OMG this video was so exciting! 8 MHz Z80 on the C128?? AMAZING! Hey did you ever figure out what the Z80 you used in this video was rated for? Also: your virtual drive: Does it use the burst mode that the C1571 and C1581 uses?
Pretty cool. I have to dig into what all the other mods you have are but getting the Z80 up to 4 MHz is definitely something I'd like to do with my C128. But it's also a wedge so we'll see if I can get it to fit.
Form the wiki sheet the C128 has an Z80A or Z80B are 4MHz CPUs but they run at only 2MHz on the C128. Will you get an 8MHz Z80? If it will work at 8MHz that will 4X faster than the 2MHz it runs at now.
8MHz operation should in theory be possible in the C128's 2MHz mode... The VIC-II doesn't double the clock speed of the Z80 like it doubles the clock speed of the 8502 in 2MHz mode, however, there is no reason why this is not possible. Therefore it should be possible to get 8MHz operation, but the challenge will be to replicate the cycle stretching that the VIC-II does during memory refresh and I/O access.
Those drives were so sloooow.
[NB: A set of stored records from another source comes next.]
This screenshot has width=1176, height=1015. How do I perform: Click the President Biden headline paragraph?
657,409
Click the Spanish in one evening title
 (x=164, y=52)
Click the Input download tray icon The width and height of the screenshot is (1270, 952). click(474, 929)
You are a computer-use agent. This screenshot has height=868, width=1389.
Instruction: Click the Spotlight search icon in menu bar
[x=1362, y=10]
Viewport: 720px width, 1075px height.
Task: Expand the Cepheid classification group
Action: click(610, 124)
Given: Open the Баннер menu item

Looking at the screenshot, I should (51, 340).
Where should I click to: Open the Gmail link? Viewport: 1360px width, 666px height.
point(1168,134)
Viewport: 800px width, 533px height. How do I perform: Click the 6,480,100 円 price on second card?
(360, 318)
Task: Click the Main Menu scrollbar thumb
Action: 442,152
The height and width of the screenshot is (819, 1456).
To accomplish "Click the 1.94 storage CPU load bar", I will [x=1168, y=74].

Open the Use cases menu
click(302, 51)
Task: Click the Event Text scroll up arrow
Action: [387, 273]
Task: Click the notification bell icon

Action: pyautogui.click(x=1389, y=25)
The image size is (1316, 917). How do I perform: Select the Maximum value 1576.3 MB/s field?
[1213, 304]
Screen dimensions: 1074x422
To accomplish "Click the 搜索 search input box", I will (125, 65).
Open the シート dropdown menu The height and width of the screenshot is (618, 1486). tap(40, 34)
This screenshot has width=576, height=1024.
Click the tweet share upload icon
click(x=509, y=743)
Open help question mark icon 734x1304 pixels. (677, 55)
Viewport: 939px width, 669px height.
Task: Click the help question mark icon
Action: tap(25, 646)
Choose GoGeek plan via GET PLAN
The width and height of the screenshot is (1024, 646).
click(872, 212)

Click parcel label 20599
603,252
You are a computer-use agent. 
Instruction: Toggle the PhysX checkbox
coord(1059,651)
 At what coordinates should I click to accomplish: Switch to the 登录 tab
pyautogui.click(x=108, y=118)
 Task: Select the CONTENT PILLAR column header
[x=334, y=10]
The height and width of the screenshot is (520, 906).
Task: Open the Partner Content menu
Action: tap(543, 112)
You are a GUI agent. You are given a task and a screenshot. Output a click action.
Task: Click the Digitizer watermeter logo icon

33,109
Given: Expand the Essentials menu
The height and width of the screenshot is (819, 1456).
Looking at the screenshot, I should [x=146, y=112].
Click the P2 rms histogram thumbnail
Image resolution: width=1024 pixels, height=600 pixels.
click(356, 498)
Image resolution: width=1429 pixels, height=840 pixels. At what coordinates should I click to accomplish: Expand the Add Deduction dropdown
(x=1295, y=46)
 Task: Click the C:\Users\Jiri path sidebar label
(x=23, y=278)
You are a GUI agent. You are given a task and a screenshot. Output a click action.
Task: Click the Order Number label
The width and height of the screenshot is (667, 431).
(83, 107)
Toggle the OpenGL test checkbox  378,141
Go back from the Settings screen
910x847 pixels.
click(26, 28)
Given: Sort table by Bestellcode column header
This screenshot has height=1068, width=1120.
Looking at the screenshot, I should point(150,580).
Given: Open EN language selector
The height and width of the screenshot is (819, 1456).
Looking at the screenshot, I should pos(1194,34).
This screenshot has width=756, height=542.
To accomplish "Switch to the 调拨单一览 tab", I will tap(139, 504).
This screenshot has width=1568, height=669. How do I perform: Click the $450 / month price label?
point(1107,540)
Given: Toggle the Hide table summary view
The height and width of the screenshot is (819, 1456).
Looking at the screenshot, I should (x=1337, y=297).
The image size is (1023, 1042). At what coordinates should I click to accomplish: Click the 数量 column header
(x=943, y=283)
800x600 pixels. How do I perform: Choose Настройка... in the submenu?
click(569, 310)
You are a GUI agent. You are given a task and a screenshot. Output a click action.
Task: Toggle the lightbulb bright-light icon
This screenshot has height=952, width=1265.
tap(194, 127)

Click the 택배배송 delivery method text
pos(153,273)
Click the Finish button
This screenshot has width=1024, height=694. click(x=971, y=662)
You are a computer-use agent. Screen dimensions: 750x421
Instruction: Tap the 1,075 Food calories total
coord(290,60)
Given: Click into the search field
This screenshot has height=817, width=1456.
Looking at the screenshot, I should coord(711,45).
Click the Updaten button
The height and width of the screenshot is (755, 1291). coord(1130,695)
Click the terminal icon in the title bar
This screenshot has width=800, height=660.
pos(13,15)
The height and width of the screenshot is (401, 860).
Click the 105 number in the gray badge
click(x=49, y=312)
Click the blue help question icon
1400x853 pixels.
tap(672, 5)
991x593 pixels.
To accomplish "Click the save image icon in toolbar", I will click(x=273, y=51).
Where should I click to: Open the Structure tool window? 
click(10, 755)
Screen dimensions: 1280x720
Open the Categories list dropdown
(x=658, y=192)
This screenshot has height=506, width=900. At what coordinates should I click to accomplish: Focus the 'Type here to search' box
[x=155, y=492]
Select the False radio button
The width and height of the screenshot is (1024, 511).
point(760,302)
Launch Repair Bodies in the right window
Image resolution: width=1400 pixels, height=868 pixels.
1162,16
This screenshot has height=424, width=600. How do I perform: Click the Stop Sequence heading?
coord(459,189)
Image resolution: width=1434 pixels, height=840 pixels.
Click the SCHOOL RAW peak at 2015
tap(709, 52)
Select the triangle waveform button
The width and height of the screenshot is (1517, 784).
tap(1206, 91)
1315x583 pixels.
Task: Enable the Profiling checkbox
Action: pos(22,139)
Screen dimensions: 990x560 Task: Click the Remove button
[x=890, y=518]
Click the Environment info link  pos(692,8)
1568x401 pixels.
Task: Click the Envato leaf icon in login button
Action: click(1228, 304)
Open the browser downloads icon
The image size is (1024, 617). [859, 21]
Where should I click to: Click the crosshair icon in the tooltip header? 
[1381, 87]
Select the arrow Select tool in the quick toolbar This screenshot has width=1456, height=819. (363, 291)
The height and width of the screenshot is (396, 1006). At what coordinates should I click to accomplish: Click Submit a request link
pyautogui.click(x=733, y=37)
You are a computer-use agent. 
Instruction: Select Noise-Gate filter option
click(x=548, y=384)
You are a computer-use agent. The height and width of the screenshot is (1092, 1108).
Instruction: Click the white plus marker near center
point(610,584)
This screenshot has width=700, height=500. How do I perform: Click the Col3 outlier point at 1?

I remember playing zork on a friend's c64 . He typed in a command, 5 minutes of drive whirring around to finally spit out "you have died"
So instead of really slow to slow? :) I'm pretty sure I said this before some place. When I saw the c128 could run cpm. I was like heck yea. Thinking of Kaypro. Then I found out how slow it was.
If you use this mod in combination with the optimized versions of CP/M that have been release over the years, the C128 should become a fine CP/M machine. At 2MHz the C128 was underpowered, but at 4MHz, it compute power it pretty competitive to other CP/M machines.